Зато сам я сейчас чистый. Пожар я с себя смыл.
А смыв с себя запах дыма, я стер и воспоминания о ней.
Я вцепился в футболку. От нее по-прежнему пахло дымом. Анна все еще была здесь. Она и Огюст. Они здесь.
Сигне
Душ я приняла в закутке между салоном и форпиком, прислушиваясь, как работает насос, и стараясь не слишком брызгать на стены, чтобы вода попадала в емкость подо мной, потому что стока в закутке нет. Я намыливала тело, и оно наливалось силой и упругостью, словно мне снова было двадцать. Потом я налила полный бак воды из крана на причале: воды надо много, мне придется держаться подальше от берега, пока они не бросят поиски. На всякий случай я наполнила еще две двадцатилитровые канистры и втиснула их в ахтерпик. Этого достаточно, чтобы пробыть в море много недель, пока они будут искать, если, конечно, вообще затеют поиски, если поймут, что это моих рук дело, а они, возможно, поймут: деревенские меня видели, они узнали «Синеву» и знают мою историю, уж два и два сложить у них мозгов хватит.
Последний час, дожидаясь, когда солнце сядет и причал опустеет, я просто ждала. Села с чашкой кофе на палубе, заставила себя спокойно поесть – сжевала пару бутербродов со скумбрией. Давно еда не казалась мне такой вкусной. Медленно пережевывая, я смотрела на старый папин дом. Когда-то папа жил тут, возле порта, но теперь дом опустел. После папиной смерти я по дешевке продала его кому-то под дачу. Они, похоже, нечасто сюда наведываются: окна смотрели на меня черными пустыми квадратами.
Дом такой же безмолвный, как и сам порт, потому что все разошлись и я осталась одна.

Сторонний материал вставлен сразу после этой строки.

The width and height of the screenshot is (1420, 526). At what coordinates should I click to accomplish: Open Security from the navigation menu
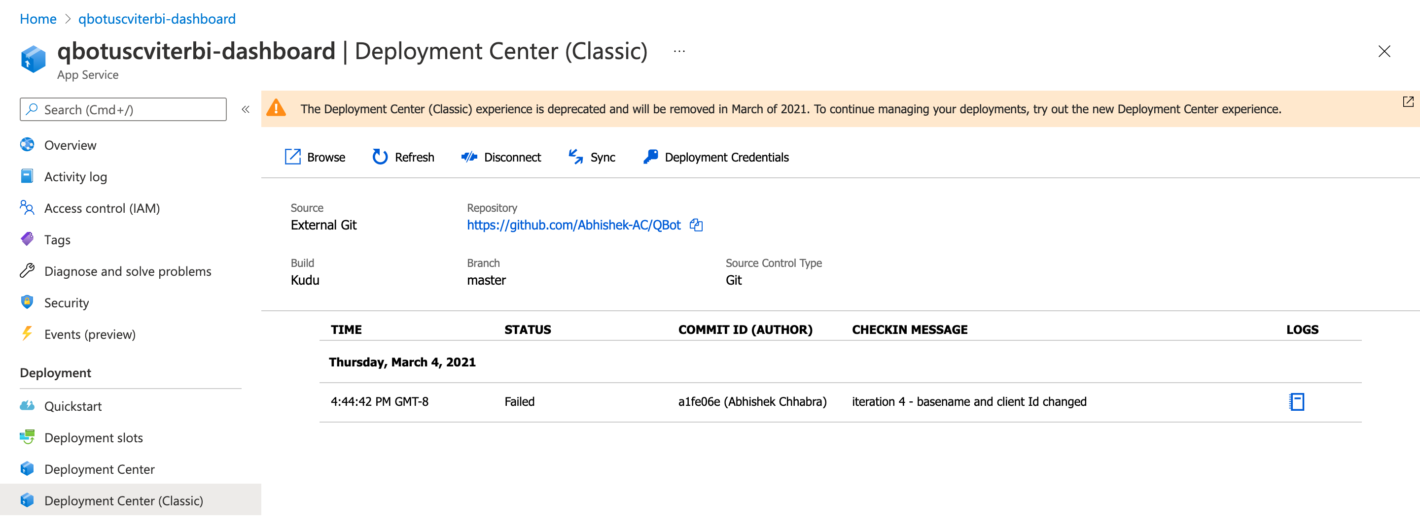[x=67, y=302]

Я спрыгнула на причал и направилась к грузовому судну, тяжелому железному лесовозу с потеками ржавчины вдоль сварных швов. На палубу я перепрыгнула легко, а приземлилась почти бесшумно.

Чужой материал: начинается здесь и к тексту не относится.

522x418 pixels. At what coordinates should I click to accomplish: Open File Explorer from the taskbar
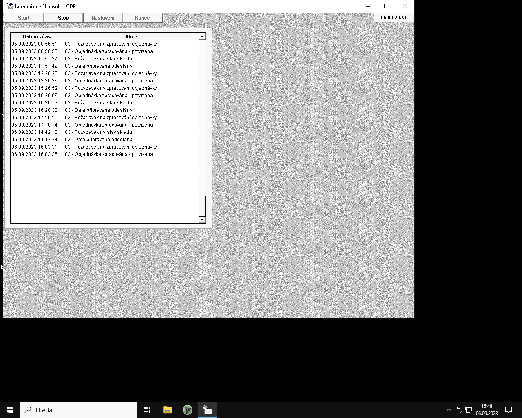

Рубка была заперта, но остальные двери открыты, никому и в голову не пришло запереть их, видно, не предполагали, что нечто подобное может произойти тут, в рукаве фьорда, в кишечнике фьорда, в его темном нутре, где всем плевать, где все, что когда-то имело для нас значение, медленно застраивалось, истощалось, где исчезли река, водопады, пастбища, и всем плевать, даже если ледник Блофонна уничтожат, никто не услышит и не увидит, они – как он, все они, все его поколение, мое поколение, им надо вино подороже, дачу попросторнее и интернет побыстрее.